Read the records beneath this task and copy every line that contains the string "Addresses".

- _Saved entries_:
--- START ---

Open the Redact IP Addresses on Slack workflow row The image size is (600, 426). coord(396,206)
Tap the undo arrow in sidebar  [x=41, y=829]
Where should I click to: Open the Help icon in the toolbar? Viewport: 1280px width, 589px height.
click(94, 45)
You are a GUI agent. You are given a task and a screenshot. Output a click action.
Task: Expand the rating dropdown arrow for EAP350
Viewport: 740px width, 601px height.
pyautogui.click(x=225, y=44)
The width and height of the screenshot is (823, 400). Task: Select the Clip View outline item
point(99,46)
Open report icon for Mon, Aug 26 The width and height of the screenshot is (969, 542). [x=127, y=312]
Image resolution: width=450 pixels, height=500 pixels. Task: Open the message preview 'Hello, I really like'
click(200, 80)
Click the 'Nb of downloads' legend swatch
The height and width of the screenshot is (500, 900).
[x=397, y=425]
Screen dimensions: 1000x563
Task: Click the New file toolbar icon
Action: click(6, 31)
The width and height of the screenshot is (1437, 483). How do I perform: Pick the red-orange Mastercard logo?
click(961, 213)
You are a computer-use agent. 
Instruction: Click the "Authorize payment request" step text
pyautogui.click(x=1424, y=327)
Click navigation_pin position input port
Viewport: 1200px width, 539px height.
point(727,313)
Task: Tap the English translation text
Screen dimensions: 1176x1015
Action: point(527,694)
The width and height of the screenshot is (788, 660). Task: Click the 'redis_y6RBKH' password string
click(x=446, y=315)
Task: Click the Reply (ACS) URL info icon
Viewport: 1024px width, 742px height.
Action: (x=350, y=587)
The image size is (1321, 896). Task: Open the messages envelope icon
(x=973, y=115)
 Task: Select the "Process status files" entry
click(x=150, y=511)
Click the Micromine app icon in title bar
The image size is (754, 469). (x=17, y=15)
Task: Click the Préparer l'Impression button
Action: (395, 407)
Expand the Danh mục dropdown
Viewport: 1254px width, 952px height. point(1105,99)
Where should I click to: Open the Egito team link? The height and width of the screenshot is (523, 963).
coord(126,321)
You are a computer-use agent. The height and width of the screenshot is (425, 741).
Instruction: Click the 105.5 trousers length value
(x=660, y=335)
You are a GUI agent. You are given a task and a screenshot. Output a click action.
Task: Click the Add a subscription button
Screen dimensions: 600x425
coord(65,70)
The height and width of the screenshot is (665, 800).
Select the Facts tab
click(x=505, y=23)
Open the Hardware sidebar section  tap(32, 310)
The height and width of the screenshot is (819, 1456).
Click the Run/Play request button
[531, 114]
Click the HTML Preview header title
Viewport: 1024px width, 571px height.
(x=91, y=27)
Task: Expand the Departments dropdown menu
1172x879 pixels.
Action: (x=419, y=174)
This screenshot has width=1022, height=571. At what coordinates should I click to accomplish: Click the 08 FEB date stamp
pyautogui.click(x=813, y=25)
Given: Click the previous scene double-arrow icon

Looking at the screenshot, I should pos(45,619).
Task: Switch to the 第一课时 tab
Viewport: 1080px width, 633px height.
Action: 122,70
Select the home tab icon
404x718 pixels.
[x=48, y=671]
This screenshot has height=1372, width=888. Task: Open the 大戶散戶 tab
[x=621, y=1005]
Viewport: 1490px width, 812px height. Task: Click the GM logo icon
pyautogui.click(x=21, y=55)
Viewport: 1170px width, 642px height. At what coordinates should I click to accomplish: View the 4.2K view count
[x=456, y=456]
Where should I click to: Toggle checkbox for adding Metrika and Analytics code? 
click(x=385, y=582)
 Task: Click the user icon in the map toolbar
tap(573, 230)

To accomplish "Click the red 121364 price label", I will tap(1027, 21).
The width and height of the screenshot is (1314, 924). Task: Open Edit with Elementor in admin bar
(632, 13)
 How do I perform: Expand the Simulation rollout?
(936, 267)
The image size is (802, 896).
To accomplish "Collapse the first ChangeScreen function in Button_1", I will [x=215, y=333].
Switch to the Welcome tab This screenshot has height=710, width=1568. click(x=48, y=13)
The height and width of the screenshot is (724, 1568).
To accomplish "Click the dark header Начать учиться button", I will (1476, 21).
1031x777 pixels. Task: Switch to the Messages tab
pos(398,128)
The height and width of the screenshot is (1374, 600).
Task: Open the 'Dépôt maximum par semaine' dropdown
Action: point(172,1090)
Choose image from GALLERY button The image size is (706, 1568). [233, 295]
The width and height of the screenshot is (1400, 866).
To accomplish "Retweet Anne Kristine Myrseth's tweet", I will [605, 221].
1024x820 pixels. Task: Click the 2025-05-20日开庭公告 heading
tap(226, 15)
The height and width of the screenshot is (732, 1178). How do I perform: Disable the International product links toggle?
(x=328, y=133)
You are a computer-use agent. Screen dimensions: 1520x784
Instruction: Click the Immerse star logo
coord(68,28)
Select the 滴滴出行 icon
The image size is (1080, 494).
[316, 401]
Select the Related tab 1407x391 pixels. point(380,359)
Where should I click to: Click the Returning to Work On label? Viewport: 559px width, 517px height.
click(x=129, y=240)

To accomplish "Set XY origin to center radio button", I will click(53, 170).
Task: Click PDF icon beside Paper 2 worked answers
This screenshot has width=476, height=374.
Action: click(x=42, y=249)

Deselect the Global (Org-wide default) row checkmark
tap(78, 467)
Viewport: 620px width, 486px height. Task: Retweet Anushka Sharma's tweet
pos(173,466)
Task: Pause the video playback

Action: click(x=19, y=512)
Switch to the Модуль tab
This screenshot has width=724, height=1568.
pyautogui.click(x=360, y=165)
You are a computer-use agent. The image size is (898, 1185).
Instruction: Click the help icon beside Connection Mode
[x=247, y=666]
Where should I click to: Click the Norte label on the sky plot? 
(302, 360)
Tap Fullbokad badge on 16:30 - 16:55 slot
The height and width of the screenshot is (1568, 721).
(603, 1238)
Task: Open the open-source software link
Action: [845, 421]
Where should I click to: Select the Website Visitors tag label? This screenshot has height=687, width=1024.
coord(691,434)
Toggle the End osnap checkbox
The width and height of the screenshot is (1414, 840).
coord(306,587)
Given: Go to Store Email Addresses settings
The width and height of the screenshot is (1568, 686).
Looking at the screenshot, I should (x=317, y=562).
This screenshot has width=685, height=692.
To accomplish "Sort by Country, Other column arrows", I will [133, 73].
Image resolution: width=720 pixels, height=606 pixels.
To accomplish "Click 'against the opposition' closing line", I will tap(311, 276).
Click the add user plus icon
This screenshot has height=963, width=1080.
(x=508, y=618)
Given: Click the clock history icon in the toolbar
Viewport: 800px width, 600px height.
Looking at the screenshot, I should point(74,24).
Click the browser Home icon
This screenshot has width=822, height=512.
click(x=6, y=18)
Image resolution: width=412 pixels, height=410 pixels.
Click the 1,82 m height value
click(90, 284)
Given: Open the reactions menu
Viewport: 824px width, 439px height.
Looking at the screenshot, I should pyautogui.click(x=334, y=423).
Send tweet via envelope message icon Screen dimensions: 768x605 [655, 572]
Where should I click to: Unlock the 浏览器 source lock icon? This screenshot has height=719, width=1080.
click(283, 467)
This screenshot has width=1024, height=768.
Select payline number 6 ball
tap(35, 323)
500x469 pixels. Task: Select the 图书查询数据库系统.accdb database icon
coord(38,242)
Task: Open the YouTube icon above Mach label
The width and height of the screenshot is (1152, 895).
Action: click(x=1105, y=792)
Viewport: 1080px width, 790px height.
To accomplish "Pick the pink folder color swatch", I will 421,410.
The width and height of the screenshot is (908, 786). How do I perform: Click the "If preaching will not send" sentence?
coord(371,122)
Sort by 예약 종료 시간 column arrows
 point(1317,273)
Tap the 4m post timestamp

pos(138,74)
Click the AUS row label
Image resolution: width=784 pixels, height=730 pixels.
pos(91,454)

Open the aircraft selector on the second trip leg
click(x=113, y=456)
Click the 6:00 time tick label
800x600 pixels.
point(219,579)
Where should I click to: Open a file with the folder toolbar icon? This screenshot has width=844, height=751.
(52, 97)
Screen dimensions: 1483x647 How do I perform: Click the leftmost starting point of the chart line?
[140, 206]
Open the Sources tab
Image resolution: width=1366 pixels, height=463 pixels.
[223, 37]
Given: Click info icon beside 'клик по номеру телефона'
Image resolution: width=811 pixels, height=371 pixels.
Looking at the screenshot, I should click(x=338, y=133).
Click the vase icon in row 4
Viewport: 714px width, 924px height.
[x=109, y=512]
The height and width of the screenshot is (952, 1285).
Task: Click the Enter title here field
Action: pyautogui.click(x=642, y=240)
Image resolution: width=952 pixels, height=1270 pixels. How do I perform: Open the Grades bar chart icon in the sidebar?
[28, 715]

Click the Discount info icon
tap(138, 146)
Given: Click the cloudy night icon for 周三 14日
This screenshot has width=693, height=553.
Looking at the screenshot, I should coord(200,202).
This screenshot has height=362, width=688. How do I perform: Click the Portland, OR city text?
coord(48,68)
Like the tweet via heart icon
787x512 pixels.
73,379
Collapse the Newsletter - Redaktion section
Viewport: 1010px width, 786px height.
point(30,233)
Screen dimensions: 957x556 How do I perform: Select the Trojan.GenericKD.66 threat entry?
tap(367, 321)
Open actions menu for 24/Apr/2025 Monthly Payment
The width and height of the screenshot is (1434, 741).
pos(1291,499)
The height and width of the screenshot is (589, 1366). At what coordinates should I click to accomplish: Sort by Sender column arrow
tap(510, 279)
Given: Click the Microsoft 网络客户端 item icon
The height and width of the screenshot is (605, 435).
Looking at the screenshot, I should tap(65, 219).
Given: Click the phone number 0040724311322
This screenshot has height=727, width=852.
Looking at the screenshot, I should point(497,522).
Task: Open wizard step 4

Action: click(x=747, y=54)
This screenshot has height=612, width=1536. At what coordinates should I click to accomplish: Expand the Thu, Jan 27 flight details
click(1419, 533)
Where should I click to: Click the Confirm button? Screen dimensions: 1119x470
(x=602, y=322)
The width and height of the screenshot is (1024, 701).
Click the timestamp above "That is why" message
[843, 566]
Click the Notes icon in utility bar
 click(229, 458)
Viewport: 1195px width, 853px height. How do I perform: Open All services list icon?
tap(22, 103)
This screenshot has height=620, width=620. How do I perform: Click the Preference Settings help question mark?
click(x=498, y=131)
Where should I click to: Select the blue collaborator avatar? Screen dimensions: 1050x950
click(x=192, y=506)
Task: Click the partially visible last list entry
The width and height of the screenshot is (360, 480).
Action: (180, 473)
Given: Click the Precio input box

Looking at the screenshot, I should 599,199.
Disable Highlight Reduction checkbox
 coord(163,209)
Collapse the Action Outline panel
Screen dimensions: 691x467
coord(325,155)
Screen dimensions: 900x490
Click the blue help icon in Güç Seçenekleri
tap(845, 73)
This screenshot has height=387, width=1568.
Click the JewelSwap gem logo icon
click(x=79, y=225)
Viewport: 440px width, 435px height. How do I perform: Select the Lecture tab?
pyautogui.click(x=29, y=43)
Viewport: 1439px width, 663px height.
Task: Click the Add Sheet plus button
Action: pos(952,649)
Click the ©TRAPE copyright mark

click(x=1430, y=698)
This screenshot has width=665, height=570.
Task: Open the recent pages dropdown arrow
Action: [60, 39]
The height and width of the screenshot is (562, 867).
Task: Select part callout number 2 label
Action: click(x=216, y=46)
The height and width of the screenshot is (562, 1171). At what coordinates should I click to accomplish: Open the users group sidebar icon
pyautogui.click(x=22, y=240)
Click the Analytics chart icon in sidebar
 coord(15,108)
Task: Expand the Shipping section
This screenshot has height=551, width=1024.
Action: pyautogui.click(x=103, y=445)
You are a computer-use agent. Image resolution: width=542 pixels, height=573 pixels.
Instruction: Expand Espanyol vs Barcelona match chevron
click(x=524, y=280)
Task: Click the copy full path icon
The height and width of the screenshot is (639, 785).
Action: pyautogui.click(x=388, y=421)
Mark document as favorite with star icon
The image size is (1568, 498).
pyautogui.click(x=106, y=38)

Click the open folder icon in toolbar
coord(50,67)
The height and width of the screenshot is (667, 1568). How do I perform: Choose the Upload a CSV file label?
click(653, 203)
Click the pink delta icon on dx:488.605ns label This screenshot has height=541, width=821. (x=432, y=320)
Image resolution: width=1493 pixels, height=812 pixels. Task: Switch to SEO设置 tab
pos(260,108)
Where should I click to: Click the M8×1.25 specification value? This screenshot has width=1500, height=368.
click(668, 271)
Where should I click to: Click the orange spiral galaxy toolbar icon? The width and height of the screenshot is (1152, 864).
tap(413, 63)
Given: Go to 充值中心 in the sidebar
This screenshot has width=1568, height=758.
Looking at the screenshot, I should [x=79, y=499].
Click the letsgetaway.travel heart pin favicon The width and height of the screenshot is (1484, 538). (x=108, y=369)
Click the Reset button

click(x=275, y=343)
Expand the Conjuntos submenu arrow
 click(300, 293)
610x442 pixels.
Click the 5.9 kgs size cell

--- END ---

- _EXERCISE OUTPUT_:
Open the Redact IP Addresses on Slack workflow row The image size is (600, 426). coord(396,206)
Given: Go to Store Email Addresses settings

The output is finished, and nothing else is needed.